Across our keynote presentations, papers, networking, and panel presentation, participants will explore how these three lenses inform one another and together offer a richer picture of what it means to educate with hope. Join us as we listen, question, and collaborate towards a vision of education that is rooted in the Word, responsive to the World, and shaped by Wisdom.

Abstracts Welcome

We welcome abstract submissions from researchers in a variety of contexts, including K-12 schools, higher education institutions, and other organisations involved in Christian education research and scholarship. We encourage submissions from scholars, educators, and graduate students (for example, NICE graduates) working in the field of education.

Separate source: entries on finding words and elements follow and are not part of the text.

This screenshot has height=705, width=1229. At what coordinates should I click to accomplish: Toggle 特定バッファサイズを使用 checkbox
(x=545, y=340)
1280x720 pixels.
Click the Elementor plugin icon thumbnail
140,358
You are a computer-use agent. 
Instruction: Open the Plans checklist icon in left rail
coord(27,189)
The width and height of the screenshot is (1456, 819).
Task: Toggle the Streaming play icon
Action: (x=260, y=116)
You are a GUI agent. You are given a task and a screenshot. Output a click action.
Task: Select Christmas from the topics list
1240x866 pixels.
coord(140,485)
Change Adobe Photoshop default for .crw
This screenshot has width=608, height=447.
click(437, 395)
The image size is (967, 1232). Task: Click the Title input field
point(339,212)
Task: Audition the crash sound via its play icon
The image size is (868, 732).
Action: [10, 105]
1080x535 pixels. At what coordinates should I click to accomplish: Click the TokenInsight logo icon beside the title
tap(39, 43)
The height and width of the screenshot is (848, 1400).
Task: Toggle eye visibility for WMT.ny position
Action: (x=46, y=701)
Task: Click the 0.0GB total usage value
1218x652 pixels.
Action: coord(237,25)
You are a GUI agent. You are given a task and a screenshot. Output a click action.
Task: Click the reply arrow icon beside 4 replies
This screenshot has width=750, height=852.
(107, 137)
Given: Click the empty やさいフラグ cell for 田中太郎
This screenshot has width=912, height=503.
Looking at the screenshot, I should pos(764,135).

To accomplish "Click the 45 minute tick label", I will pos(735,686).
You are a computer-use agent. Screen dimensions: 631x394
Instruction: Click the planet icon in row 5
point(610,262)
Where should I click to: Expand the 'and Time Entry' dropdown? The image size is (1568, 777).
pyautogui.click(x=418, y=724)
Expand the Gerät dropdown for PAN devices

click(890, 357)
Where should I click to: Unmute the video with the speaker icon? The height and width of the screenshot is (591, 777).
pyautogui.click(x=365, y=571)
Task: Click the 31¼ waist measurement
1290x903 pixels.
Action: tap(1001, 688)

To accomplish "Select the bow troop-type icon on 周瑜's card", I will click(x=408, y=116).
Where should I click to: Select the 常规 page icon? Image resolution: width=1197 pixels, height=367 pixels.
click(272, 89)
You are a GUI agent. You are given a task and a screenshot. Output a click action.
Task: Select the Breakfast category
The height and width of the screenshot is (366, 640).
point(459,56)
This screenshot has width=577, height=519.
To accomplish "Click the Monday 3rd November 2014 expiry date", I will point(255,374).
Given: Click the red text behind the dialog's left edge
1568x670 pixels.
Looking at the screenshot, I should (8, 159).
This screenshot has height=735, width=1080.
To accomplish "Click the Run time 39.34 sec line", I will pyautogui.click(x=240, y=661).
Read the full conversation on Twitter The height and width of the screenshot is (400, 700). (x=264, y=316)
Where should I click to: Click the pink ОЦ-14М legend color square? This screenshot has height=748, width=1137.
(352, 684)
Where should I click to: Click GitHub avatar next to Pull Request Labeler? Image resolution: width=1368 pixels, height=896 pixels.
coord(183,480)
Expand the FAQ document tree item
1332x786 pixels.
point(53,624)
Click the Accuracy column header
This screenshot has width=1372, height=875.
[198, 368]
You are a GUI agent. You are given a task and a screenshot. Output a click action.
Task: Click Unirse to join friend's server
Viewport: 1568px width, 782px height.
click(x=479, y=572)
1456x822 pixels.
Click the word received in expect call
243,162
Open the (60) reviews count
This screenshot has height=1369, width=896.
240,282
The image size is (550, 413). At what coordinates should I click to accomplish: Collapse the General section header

Proposals may include different types of scholarly work connected with the conference theme of Word, World, and Wisdom, including:

  • Original primary (empirical) research projects completed or in progress.
  • Conceptual or theoretical investigations drawing on the philosophy of education, or theological foundations for relevant themes in education.
  • Best practice research for innovative programs, partnerships, community practices in the education fields, and/or recommendations for educational or school policy.

The research symposium will include several keynote research addresses, concurrent (stream-based) research presentations, and a panel discussion, depending on presenter numbers. 

Concurrent Streams include:

  1. Stream one: Word. Exploring the centrality of Christ, Scripture, and theological imagination for education, research, and scholarship. In this stream, research and scholarship draws on Christological and theological insight to discern the purposes, practices, and distinctives in shaping learners and communities.
  2. Stream two: World. Engaging with the social, political, technological, and philosophical influences shaping education today. Christian scholarship cannot ignore the complex realities affecting students, schools, and communities. Research in this stream examines Christian education in its full cultural, moral, and political context.
  3. Stream three: Wisdom. Exploring the art and practice of teaching and learning that forms the whole person in love, character, virtue, discernment, and knowledge. Through this stream, we focus on research in Christian education that seeks to cultivate wisdom: the capacity to live faithfully, think critically, and act justly in a complex world.

Submissions are due by February 15th, 2026. Proposals received by this date will be reviewed, and individuals will be notified of the decision in late February 2026.